• _WORK ORDER_:
Search the data for "target" and copy every matching line.

• _MATERIAL FOR THIS EXERCISE_:
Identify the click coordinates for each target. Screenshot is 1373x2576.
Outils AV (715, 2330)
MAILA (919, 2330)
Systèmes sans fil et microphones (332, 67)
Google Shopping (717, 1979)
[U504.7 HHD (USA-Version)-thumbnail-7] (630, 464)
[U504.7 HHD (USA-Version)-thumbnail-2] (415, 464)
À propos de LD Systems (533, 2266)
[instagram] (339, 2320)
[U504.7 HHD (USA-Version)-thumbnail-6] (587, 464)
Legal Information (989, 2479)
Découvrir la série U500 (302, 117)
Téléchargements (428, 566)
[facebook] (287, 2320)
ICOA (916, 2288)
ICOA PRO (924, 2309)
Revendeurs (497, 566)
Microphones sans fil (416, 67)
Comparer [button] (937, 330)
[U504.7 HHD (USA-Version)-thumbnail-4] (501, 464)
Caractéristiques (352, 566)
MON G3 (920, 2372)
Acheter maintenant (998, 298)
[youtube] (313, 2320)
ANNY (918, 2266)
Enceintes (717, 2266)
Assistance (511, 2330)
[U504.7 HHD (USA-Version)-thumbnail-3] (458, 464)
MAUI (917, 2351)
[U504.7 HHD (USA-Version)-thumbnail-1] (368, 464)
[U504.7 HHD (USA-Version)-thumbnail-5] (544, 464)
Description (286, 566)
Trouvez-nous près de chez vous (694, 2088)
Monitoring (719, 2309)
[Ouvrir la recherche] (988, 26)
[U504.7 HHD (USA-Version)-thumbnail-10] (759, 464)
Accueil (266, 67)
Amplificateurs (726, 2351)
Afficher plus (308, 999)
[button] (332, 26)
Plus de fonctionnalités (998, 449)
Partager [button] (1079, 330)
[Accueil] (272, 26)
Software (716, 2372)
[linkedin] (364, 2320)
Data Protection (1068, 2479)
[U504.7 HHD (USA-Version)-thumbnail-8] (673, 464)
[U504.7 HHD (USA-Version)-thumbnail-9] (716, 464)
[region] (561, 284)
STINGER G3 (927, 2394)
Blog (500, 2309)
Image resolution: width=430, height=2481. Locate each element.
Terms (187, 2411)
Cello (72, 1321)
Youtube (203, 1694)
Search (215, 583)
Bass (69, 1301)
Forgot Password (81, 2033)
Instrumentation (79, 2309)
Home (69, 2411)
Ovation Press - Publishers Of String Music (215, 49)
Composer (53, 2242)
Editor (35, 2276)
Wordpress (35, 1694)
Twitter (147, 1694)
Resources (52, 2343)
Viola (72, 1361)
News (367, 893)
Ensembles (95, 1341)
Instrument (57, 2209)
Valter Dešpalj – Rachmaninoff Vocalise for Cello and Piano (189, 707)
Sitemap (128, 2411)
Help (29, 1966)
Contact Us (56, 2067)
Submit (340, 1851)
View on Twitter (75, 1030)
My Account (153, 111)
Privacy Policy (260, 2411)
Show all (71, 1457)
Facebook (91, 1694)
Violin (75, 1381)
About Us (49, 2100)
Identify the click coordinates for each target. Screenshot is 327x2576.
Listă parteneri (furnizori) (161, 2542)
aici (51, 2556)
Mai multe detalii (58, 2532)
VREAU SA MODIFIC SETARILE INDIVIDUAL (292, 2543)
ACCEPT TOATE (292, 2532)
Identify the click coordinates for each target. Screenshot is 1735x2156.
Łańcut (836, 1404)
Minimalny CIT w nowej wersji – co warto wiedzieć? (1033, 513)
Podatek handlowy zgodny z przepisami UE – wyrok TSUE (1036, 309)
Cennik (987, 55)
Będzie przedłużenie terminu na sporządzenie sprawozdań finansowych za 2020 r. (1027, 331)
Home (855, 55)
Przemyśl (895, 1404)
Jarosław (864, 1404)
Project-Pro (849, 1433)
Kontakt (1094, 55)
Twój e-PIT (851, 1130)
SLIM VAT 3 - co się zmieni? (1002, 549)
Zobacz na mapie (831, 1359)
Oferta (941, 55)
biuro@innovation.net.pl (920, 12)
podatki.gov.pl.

• _SOLUTION TO THE PROBLEM_:
Identify the click coordinates for each target. Screenshot is 1373x2576.
Identify the click coordinates for each target. Screenshot is 327x2576.
Identify the click coordinates for each target. Screenshot is 1735x2156.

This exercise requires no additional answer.